Para entender a relação entre Justiça e Racismo que martiriza Miriam França.


Denunciados por tráfico de drogas

Punlicado no Jornal do PCO . click aqui
Luís Carlos Valois Juiz de Direito, mestre e doutorando em direito penal pela Universidade de São Paulo, membro da Associação Juízes para a Democracia e da Law Enforcement Against Prohibition - LEAP, Associação de Agentes da Lei Contra a Proibição das Drogas
Pesquisando processos de tráfico de drogas pelos Fóruns do país, recentemente estive em Porto Alegre, nossa bela capital do sul, e duas coisas me deixaram bastante intrigado.
            A primeira diz respeito a uma prática dos promotores de justiça, que são agentes pagos pelo estado para exercer a atividade de acusação da forma mais imparcial possível, coisa que por si só já é de extrema dificuldade ? pois acusar sendo imparcial é a mesma coisa que ser parcial sendo imparcial, ou seja, o cidadão promotor precisa exercer certo malabarismo intelectual e emocional muito complexo.
            Para se iniciar um processo o promotor tem que apresentar por escrito o fato que ele entende como criminoso, narrando tal fato de forma clara para que, no processo, sejam buscadas provas da efetiva existência daquele fato. Essa narração por parte do promotor é chamada de denúncia.
            Pois bem, os promotores gaúchos têm um costume estranho de anexar as fotos dos acusados em todas as suas denúncias.
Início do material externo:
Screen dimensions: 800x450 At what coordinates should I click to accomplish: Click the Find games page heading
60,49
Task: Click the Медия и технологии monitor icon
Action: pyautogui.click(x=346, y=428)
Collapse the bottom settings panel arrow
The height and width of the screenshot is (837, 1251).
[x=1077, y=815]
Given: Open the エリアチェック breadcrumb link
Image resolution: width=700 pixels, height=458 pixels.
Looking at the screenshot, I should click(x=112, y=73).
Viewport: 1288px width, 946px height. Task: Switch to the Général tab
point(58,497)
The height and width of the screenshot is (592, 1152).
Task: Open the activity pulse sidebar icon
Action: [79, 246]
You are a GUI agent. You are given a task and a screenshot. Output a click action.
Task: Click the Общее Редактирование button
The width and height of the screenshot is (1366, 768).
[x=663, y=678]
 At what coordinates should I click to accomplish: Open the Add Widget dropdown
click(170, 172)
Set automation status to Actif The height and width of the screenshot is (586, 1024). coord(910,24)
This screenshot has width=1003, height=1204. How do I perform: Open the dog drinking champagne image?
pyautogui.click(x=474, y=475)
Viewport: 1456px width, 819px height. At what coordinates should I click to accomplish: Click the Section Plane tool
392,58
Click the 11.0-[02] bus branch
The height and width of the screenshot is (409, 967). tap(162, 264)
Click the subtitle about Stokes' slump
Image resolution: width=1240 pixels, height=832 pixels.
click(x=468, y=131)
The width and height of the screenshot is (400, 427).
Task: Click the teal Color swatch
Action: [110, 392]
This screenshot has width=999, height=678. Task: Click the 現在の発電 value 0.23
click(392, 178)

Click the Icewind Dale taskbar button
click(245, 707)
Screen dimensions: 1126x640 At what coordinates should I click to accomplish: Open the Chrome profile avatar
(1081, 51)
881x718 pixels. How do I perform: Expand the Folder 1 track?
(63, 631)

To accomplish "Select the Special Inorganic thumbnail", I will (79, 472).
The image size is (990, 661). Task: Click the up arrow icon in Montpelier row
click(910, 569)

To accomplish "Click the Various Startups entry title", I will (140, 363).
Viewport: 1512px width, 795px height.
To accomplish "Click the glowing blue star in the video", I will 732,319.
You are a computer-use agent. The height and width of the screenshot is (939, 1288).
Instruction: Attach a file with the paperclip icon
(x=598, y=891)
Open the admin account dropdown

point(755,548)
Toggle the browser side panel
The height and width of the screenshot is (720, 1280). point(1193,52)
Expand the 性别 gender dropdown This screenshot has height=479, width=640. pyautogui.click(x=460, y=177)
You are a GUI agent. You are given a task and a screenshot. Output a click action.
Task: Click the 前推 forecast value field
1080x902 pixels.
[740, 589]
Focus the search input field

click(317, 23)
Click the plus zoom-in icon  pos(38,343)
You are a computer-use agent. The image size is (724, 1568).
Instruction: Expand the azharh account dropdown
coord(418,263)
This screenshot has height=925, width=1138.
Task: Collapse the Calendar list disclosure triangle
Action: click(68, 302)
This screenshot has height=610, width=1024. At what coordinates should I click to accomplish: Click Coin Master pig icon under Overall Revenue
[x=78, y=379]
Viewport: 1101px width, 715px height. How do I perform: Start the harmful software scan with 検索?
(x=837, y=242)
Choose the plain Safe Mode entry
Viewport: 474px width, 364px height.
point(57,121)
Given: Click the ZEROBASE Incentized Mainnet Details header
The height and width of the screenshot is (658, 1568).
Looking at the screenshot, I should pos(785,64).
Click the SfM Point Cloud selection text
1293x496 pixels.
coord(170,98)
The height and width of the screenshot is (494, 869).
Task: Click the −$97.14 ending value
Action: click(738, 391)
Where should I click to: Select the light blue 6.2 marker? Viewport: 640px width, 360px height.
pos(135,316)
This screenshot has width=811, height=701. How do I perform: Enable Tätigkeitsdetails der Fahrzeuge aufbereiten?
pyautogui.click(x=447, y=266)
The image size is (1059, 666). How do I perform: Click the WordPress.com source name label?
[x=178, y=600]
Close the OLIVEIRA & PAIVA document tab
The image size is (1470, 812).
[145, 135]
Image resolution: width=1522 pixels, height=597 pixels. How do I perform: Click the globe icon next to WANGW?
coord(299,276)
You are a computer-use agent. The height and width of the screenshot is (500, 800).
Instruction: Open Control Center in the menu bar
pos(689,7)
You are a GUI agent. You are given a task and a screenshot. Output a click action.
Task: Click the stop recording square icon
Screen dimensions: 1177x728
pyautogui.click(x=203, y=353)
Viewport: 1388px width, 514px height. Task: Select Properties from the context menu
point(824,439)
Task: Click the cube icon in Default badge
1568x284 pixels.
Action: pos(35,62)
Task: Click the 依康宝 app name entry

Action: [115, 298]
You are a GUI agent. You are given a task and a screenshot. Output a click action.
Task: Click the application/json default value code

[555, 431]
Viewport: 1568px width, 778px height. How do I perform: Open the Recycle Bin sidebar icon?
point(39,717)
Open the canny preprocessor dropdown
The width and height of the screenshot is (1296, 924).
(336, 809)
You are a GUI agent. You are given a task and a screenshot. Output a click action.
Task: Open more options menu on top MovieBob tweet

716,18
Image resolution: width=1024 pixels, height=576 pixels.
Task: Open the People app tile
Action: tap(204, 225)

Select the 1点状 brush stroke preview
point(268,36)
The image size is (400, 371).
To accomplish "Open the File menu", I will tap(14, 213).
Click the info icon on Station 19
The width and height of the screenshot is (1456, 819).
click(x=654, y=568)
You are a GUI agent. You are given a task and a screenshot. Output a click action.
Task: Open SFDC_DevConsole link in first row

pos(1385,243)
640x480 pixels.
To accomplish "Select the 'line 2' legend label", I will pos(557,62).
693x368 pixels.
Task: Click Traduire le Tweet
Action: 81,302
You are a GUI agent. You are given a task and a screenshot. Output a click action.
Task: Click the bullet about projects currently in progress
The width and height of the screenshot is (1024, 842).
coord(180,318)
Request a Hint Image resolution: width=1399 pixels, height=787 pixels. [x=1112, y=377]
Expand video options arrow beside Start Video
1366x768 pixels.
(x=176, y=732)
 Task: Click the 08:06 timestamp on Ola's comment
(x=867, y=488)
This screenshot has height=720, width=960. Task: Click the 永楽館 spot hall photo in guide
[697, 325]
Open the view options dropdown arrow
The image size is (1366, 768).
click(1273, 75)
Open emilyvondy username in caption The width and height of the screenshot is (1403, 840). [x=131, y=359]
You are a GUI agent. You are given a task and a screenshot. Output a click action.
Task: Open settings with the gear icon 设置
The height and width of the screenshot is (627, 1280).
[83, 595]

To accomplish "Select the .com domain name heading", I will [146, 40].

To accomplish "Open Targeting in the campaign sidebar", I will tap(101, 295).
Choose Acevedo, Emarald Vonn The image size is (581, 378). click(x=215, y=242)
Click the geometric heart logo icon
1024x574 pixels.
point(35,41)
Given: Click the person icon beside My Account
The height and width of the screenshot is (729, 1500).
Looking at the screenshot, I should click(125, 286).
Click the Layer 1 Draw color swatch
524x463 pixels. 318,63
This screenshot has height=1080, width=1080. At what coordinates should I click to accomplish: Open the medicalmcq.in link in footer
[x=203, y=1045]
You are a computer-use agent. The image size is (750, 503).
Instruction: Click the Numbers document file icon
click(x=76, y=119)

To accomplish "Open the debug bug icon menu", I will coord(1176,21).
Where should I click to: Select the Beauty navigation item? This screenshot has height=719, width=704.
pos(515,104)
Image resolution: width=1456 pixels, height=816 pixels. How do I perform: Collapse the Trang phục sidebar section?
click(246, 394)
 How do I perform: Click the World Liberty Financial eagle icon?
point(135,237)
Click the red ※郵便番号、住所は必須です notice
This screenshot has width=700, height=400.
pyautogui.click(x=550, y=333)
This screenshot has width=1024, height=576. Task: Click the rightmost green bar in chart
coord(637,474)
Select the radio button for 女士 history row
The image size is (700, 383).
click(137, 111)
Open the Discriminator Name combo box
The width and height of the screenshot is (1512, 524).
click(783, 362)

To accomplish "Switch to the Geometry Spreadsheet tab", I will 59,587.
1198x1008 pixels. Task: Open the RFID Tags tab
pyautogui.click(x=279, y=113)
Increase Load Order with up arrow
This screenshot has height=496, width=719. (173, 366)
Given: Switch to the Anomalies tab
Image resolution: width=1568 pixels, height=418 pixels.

Digo estranho porque o que se deveria julgar é apenas o fato e não a pessoa, sendo que a figura daquele cidadão a ser julgado pode exercer influência desnecessária no processo.
            O professor Salomão Shecaira, da USP, conta em seu livro Criminologia que um juiz napolitano, conhecido como Marquês de Moscardi, julgava seus réus com base na aparência e, assim, teria criado a regra de que "na dúvida entre dois presumidos culpados, condena-se o mais feio".
            E a história do Direito Penal tem sido a da tentativa de se afastar qualquer julgamento sobre a pessoa do criminoso, qualquer julgamento que vá além do fato cometido. Ninguém deveria poder ser julgado por sua história de vida e muito menos pelas cicatrizes, defeitos, manchas ou sinais que essa vida nos deixa.
            Mas a segunda coisa que me intrigou se apresenta mais séria.
            O Rio Grande do Sul é conhecido pela predominância de pessoas brancas, algumas louras de olhos claros, seja pela imagem exposta pela mídia, seja por uma simples busca no Google, e é esta a impressão também quando chegamos no Fórum ao prestar atenção no entra e sai de advogados.
            Até aí tudo bem, pois a nossa colonização se deu de forma realmente diferenciada, mas ao olhar as fotos juntadas nos processos pelos promotores tive um susto: a maioria esmagadora dos acusados é negra.
            O racismo no Brasil sempre foi de intrincada definição, encoberto por muitos e dissimulado por grande parte da população, e eu não precisaria ir à Porto Alegre para constatar que a guerra às drogas e o Direito Penal como um todo tem servido como forma de aparthaid.
            Basta que se entre em qualquer penitenciária brasileira para se perceber o contraste entre a cor da pele dos encarcerados e a cor da pele dos que estão nos shoppings.
             Contudo, nunca é fácil comprovar isso com estatísticas. Muitos são fichados, catalogados como brancos, mas são morenos, mulatos. Nos processos que pesquisei isso acontecia também, pois alguns eram visivelmente negros e constavam da denúncia como brancos.
            Posso estar sendo injusto com os promotores gaúchos, porque eles podem muito bem estar querendo mostrar justamente o racismo dos policiais que prendem mais negros do que brancos, apesar de termos muitos brancos, por certo a maioria, como traficantes de drogas, embora nada leve à conclusão da existência dessa crítica social nas denúncias.
            De qualquer forma, o péssimo hábito do Ministério Público de Porto Alegre acabou ajudando em minha pesquisa, porque cada vez fica mais claro que a guerra às drogas está a permitir uma discricionariedade enorme ao poder de polícia, ao poder da polícia da rua.
            A guerra às drogas é racista. Talvez não precisemos de mais estatísticas. Negros pobres são traficantes, enquanto brancos ricos são soltos como usuários, tudo com base no julgamento feito na rua e ratificado pelo Poder Judiciário.